To do:
The output must be the line with "Instruction: Click the Hà Nội city dot" and every following line to the end of the material, exactly as they appear, and nothing else.

Supplied records:
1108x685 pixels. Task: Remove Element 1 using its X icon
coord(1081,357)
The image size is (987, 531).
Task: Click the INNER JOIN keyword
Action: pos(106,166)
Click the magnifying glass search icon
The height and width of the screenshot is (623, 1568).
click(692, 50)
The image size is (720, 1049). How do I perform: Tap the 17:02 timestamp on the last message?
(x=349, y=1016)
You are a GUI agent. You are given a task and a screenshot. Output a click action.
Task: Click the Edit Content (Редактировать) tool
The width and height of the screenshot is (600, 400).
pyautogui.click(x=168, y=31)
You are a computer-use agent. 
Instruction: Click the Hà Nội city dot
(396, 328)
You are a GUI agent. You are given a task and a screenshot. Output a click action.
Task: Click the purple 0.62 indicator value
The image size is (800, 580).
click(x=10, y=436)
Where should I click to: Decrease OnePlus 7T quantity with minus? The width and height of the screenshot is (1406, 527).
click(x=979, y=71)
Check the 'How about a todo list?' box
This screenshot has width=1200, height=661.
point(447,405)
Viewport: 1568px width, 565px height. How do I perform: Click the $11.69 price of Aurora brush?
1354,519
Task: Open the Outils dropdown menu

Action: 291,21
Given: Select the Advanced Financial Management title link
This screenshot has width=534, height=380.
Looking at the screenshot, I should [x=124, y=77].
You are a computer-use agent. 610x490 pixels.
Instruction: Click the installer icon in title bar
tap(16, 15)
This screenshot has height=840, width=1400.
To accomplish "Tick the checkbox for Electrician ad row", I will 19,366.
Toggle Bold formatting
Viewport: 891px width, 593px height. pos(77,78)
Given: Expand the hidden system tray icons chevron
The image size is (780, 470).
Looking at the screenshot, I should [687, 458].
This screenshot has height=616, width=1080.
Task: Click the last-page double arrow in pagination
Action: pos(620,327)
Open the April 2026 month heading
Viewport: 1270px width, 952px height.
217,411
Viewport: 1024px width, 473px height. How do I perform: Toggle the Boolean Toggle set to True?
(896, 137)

Solution:
Instruction: Click the Hà Nội city dot
(396, 328)
You are a GUI agent. You are given a task and a screenshot. Output a click action.
Task: Click the purple 0.62 indicator value
The image size is (800, 580).
click(x=10, y=436)
Where should I click to: Decrease OnePlus 7T quantity with minus? The width and height of the screenshot is (1406, 527).
click(x=979, y=71)
Check the 'How about a todo list?' box
This screenshot has width=1200, height=661.
point(447,405)
Viewport: 1568px width, 565px height. How do I perform: Click the $11.69 price of Aurora brush?
1354,519
Task: Open the Outils dropdown menu

Action: 291,21
Given: Select the Advanced Financial Management title link
This screenshot has width=534, height=380.
Looking at the screenshot, I should [x=124, y=77].
You are a computer-use agent. 610x490 pixels.
Instruction: Click the installer icon in title bar
tap(16, 15)
This screenshot has height=840, width=1400.
To accomplish "Tick the checkbox for Electrician ad row", I will 19,366.
Toggle Bold formatting
Viewport: 891px width, 593px height. pos(77,78)
Given: Expand the hidden system tray icons chevron
The image size is (780, 470).
Looking at the screenshot, I should [687, 458].
This screenshot has height=616, width=1080.
Task: Click the last-page double arrow in pagination
Action: pos(620,327)
Open the April 2026 month heading
Viewport: 1270px width, 952px height.
217,411
Viewport: 1024px width, 473px height. How do I perform: Toggle the Boolean Toggle set to True?
(896, 137)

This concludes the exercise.